YOUR TASK —
No pictures belong in the result; set down exactly the lines from the one containing "Given: Open the shopping cart icon" through the final line of the listing, and nothing more.

RECORDS SHOWN —
----

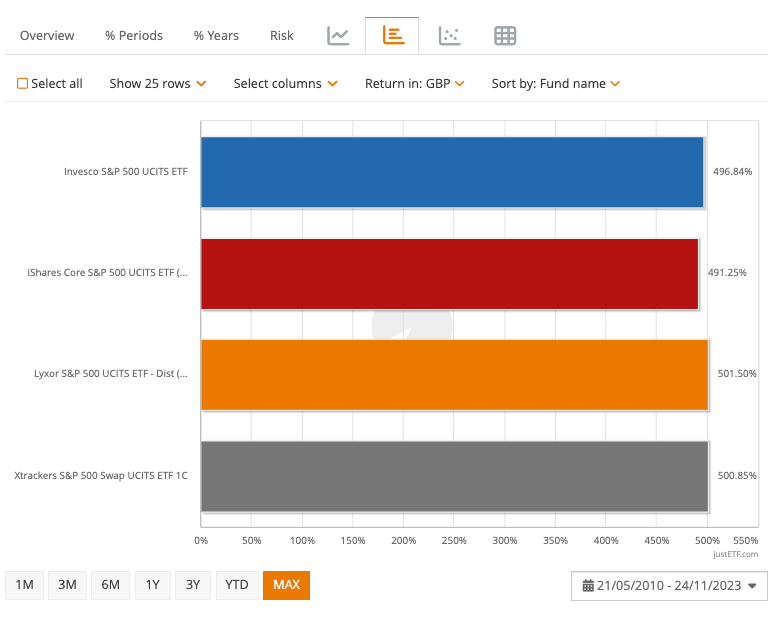Click the blue Invesco S&P 500 bar
Image resolution: width=780 pixels, height=618 pixels.
tap(451, 172)
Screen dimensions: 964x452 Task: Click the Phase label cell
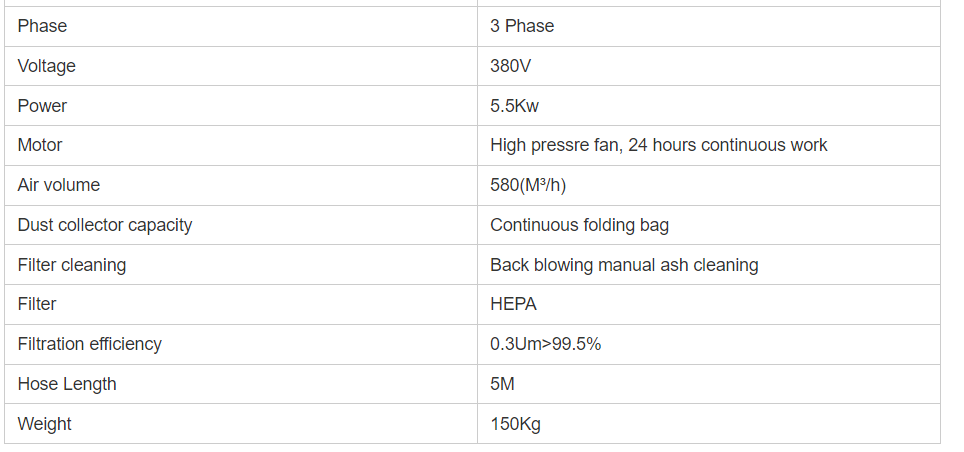(42, 26)
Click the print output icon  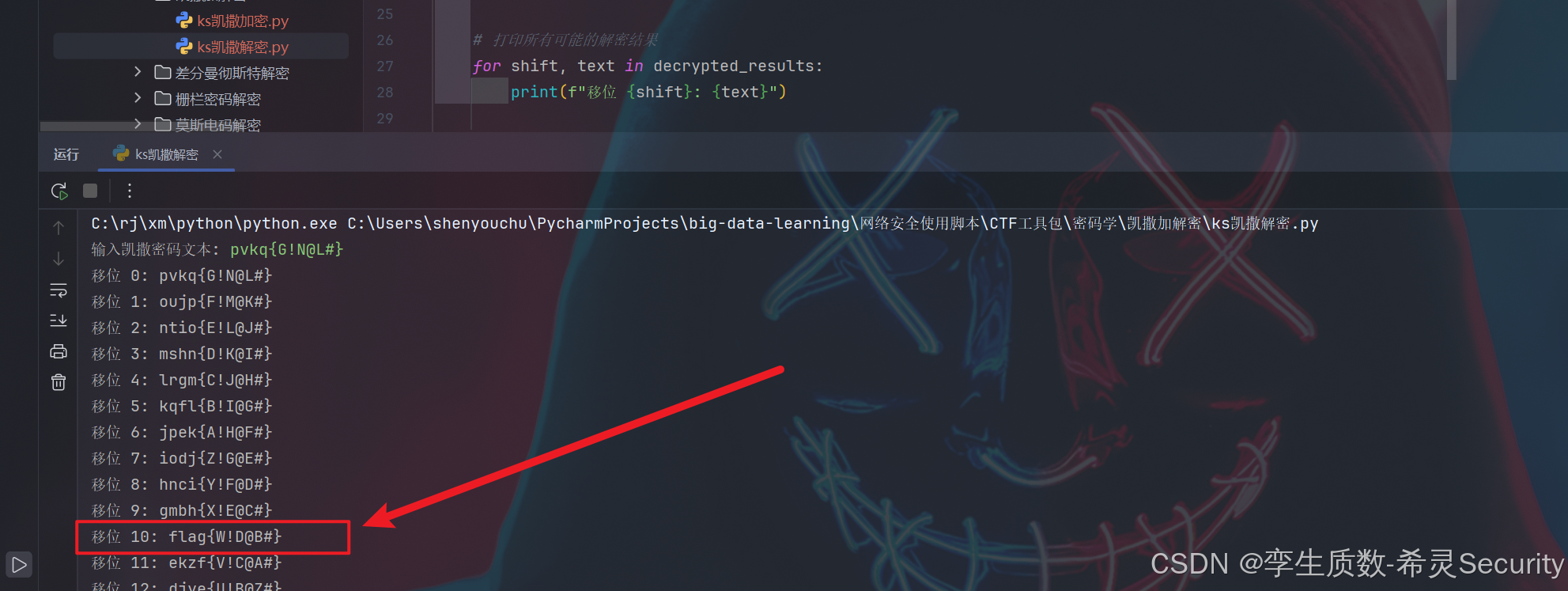coord(59,351)
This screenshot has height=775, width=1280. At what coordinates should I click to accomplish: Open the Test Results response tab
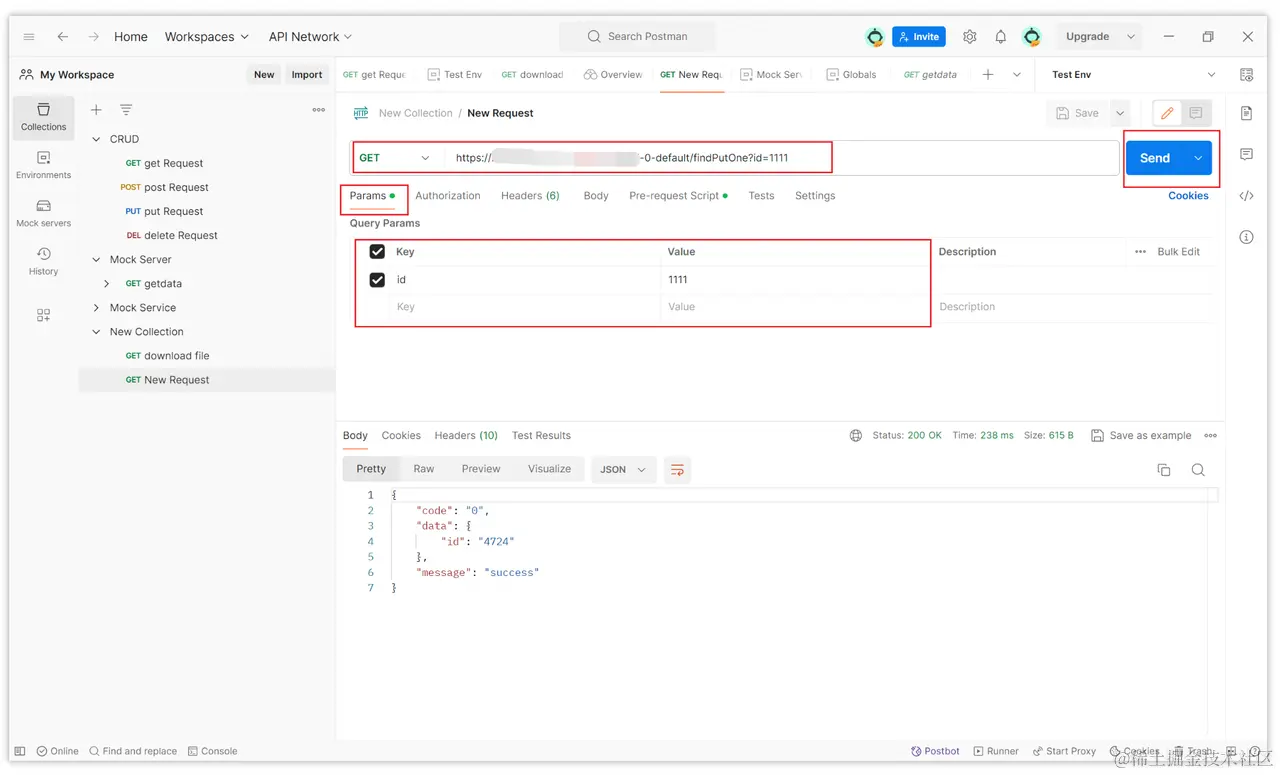[541, 436]
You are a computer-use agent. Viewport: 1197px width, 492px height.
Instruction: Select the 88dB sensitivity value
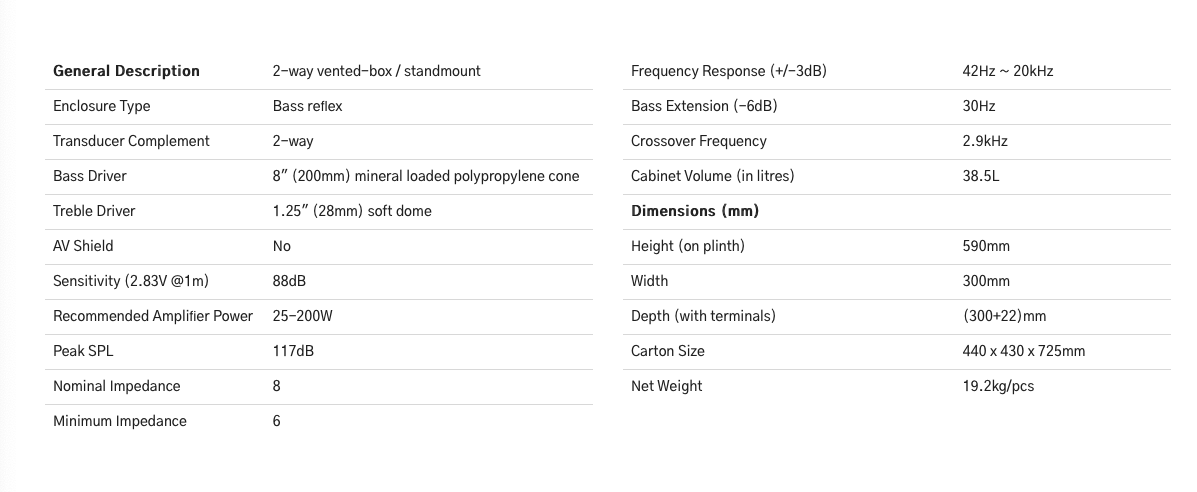[289, 281]
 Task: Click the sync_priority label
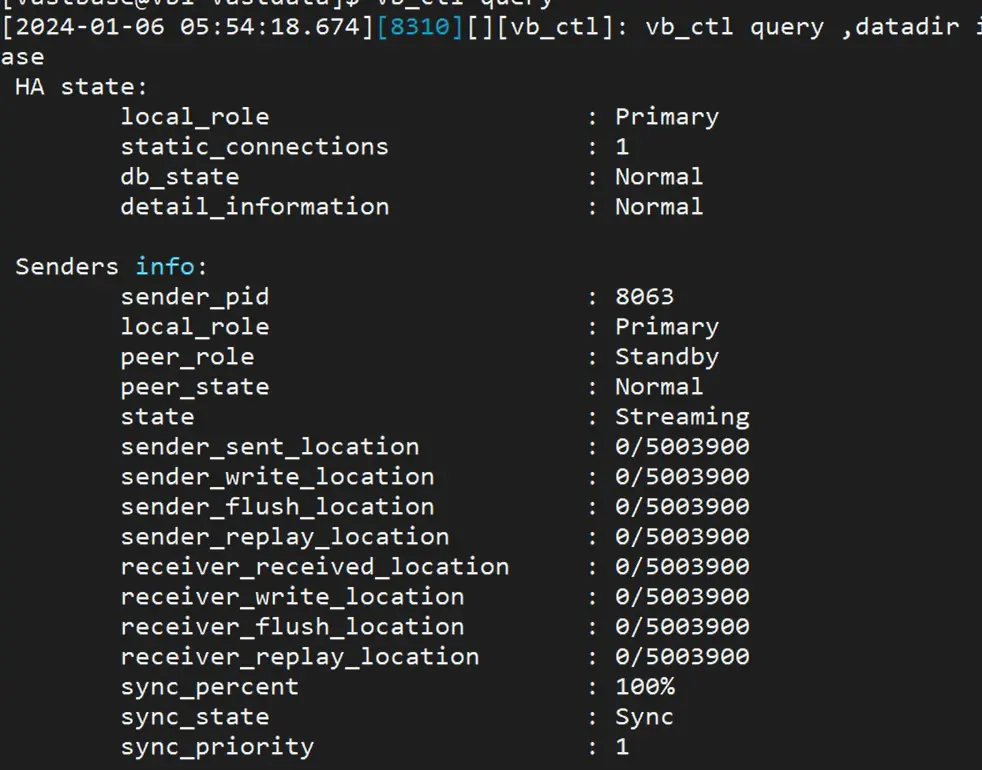[217, 747]
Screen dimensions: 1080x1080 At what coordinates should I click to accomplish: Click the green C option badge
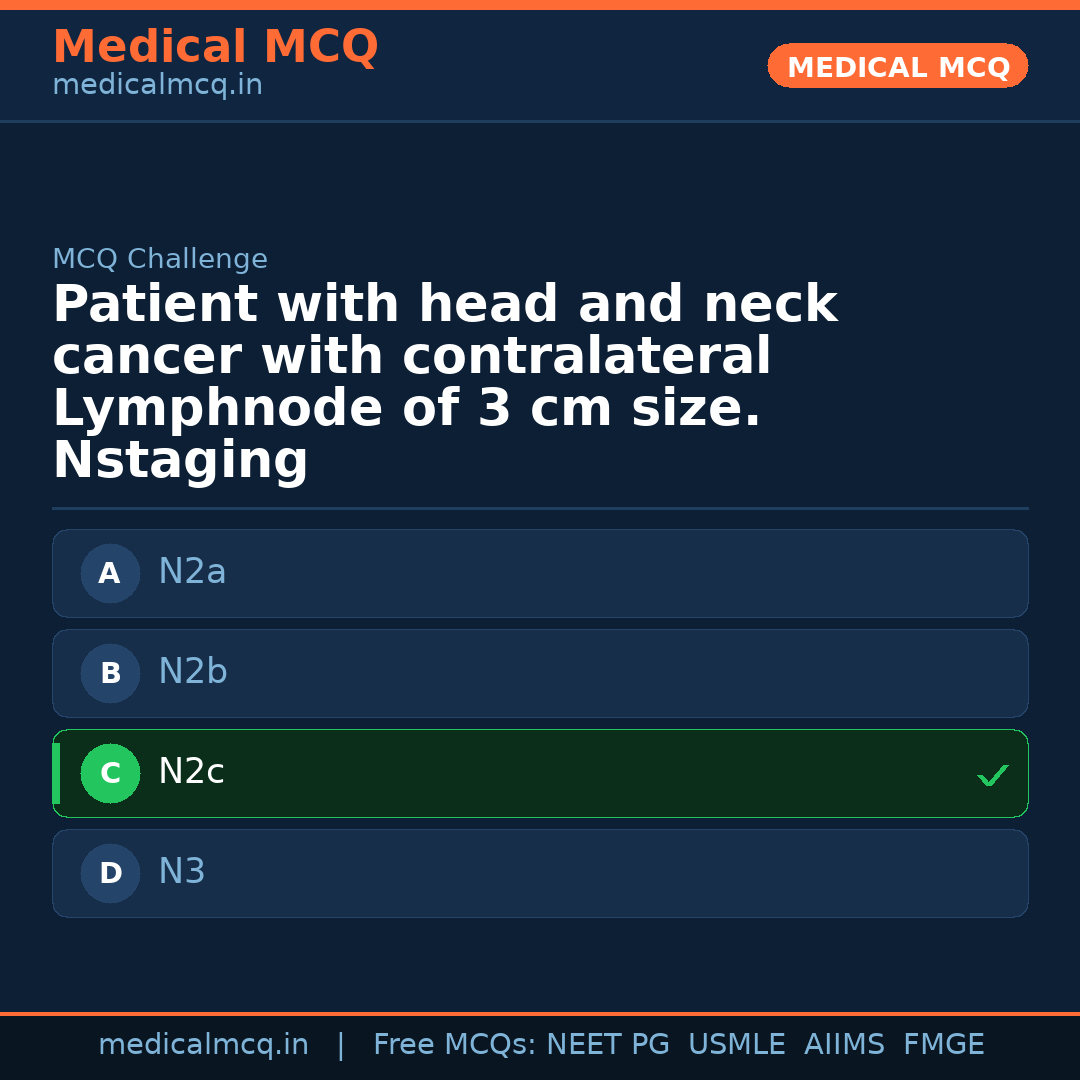click(110, 773)
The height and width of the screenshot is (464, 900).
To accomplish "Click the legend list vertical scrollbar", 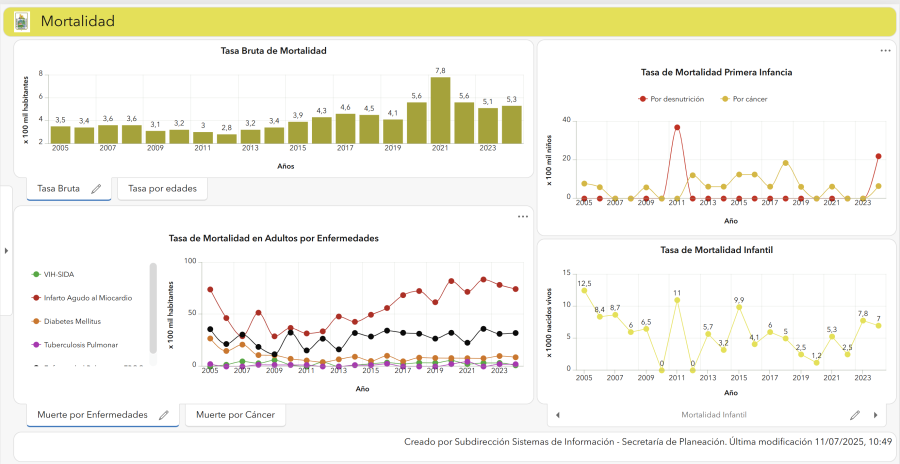I will coord(153,308).
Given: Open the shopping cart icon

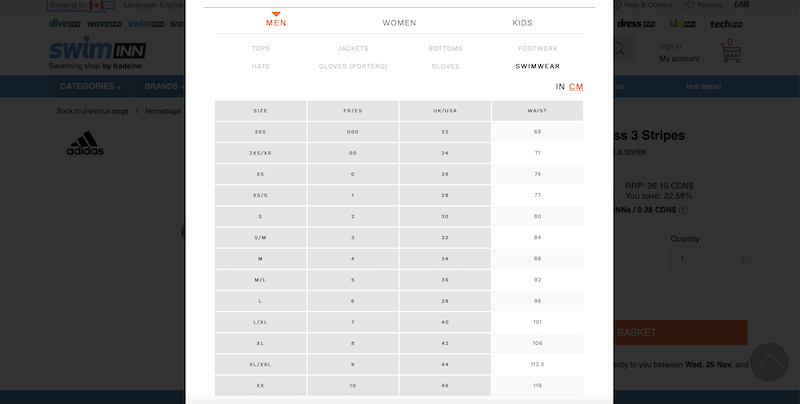Looking at the screenshot, I should [732, 52].
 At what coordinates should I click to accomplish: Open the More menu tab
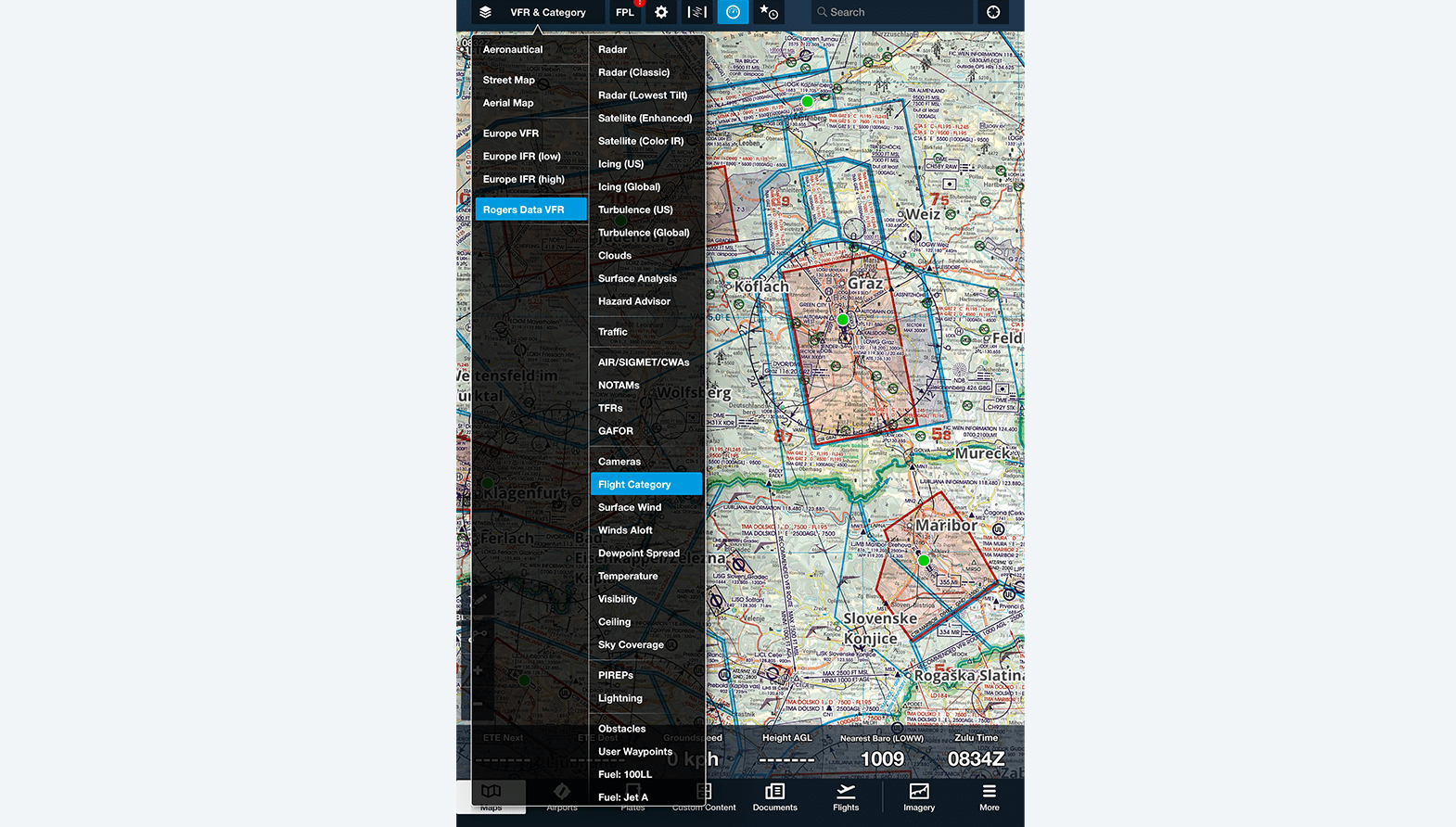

----

RESPONSE AREA —
Given: Open the shopping cart icon

Looking at the screenshot, I should [732, 52].
 At what coordinates should I click to accomplish: Open the More menu tab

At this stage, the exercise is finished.